** Aim of the task **
Count the lines below that hold the word "three" and say how many, with no other text.

[Dataset items]

__________

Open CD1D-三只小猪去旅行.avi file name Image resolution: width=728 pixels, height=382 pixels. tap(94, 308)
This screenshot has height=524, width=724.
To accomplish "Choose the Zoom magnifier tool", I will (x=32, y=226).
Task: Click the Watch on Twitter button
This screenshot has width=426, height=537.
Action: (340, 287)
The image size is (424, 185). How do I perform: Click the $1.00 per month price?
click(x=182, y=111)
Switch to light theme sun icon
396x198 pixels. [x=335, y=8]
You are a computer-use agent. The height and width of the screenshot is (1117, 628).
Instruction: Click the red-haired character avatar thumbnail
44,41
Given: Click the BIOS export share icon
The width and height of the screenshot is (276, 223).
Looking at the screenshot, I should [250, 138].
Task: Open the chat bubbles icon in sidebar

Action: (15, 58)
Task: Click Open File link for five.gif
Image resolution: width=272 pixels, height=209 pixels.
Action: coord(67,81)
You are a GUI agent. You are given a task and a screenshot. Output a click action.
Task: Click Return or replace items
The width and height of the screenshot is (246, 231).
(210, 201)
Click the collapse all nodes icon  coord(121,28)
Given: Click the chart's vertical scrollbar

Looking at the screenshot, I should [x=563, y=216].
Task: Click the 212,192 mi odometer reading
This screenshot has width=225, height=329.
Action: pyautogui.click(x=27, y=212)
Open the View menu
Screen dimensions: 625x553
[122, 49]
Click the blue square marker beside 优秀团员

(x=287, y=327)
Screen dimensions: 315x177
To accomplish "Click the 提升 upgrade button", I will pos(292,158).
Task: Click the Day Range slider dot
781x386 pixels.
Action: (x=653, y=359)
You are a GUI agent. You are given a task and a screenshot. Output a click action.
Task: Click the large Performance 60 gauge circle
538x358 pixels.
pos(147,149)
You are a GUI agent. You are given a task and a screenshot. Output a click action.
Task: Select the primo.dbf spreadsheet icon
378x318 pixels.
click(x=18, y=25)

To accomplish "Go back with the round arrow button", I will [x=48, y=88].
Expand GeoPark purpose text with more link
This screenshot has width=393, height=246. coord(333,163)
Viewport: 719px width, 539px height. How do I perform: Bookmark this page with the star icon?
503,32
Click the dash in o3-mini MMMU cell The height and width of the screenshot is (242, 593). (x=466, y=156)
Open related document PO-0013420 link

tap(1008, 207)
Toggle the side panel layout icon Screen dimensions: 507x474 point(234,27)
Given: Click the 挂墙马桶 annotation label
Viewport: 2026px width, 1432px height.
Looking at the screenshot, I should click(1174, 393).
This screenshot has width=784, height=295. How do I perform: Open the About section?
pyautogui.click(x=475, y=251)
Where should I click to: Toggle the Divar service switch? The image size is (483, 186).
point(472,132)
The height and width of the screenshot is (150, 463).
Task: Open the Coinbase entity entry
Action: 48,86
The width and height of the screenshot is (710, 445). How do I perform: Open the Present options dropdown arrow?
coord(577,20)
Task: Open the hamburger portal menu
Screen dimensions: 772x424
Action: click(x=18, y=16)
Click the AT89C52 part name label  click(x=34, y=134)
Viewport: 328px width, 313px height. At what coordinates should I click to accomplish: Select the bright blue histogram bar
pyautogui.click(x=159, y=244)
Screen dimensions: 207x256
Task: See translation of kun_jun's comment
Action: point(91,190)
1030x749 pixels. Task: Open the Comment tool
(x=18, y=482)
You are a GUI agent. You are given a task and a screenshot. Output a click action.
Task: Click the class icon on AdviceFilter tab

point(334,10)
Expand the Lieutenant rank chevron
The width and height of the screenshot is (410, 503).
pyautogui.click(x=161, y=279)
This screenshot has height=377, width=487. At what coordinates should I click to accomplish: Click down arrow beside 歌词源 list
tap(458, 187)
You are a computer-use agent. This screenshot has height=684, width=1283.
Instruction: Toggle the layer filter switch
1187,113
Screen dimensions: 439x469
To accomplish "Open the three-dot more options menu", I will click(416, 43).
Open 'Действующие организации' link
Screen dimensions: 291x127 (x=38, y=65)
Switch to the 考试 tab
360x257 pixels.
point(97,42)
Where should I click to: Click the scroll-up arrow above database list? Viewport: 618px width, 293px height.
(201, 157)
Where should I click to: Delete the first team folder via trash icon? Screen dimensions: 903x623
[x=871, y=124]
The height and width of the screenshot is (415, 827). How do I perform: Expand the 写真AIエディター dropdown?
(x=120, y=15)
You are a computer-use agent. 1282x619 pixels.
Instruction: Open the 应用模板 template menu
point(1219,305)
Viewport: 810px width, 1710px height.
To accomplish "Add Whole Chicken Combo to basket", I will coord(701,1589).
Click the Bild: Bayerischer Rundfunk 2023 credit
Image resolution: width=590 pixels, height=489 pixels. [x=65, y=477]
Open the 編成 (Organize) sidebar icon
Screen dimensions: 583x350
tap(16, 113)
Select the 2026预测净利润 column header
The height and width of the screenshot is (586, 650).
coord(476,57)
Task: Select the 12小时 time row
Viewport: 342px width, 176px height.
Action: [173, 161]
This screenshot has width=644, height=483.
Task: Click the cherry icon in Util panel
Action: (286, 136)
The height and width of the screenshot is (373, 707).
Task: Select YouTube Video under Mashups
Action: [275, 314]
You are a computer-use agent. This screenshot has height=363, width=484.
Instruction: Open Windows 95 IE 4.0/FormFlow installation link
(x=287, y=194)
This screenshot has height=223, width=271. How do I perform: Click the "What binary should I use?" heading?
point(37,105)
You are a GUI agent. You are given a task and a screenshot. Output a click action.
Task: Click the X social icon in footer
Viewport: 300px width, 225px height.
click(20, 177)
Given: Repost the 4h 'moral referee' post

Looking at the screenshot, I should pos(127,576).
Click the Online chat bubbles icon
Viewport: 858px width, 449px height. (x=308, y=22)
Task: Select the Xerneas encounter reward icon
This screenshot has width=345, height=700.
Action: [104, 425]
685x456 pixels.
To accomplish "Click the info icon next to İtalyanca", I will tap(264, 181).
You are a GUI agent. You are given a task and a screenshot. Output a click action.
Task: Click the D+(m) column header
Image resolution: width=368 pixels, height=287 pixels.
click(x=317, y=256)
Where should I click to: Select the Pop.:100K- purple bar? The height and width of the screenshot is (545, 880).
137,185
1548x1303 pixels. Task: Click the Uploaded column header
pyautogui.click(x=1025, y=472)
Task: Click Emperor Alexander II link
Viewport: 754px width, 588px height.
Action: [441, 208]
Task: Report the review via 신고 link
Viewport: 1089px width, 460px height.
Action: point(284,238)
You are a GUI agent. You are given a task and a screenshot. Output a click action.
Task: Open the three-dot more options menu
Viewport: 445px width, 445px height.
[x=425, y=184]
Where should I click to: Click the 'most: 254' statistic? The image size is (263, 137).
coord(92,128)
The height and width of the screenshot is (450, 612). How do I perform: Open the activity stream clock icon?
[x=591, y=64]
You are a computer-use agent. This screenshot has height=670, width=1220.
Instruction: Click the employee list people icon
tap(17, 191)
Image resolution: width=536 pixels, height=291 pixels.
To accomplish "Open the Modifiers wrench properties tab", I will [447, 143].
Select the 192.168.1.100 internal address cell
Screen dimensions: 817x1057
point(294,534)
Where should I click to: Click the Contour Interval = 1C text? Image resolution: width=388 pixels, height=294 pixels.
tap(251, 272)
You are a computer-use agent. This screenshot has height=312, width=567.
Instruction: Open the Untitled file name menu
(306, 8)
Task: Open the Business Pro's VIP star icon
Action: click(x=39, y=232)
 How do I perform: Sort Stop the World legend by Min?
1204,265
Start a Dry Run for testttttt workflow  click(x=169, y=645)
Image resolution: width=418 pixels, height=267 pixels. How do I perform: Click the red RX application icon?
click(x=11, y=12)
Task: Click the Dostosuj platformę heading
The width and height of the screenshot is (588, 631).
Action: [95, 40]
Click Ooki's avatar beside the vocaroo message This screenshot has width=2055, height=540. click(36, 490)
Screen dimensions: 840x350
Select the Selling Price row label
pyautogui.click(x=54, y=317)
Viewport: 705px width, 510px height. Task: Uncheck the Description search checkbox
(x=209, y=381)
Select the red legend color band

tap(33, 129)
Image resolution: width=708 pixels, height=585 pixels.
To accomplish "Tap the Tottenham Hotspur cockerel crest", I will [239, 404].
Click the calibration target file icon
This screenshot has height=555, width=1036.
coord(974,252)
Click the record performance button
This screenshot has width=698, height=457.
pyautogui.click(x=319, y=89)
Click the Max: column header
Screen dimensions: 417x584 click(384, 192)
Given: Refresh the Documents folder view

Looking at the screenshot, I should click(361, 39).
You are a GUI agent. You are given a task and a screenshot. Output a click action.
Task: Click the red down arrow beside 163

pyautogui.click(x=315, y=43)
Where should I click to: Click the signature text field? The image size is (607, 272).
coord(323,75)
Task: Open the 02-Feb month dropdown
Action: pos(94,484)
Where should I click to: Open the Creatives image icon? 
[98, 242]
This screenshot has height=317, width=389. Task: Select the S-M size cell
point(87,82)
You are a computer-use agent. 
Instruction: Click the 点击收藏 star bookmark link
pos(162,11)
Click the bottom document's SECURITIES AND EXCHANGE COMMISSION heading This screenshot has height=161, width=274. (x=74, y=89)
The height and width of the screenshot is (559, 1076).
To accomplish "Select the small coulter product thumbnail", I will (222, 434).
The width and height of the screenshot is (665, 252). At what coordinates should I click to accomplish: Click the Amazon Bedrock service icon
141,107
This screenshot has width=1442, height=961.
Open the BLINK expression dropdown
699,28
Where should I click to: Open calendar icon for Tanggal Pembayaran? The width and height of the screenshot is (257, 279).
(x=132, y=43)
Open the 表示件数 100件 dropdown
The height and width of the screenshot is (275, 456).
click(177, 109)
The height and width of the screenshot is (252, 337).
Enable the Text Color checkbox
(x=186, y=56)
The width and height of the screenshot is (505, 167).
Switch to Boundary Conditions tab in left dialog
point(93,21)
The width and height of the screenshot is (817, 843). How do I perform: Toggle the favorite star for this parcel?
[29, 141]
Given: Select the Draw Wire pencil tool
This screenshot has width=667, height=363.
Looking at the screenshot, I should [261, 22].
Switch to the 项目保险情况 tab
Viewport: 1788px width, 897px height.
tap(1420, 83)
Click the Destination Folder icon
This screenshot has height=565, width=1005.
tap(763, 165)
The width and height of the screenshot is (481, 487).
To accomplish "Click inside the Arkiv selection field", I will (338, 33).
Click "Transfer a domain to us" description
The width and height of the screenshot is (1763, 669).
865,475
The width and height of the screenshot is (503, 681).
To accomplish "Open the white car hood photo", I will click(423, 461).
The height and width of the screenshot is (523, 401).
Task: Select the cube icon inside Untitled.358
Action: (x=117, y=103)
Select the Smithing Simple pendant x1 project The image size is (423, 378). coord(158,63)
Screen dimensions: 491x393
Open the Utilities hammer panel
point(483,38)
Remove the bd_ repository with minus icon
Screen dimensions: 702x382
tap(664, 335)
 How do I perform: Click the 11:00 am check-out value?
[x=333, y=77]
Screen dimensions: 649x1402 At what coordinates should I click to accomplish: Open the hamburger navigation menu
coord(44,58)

__________

** Task answer **
2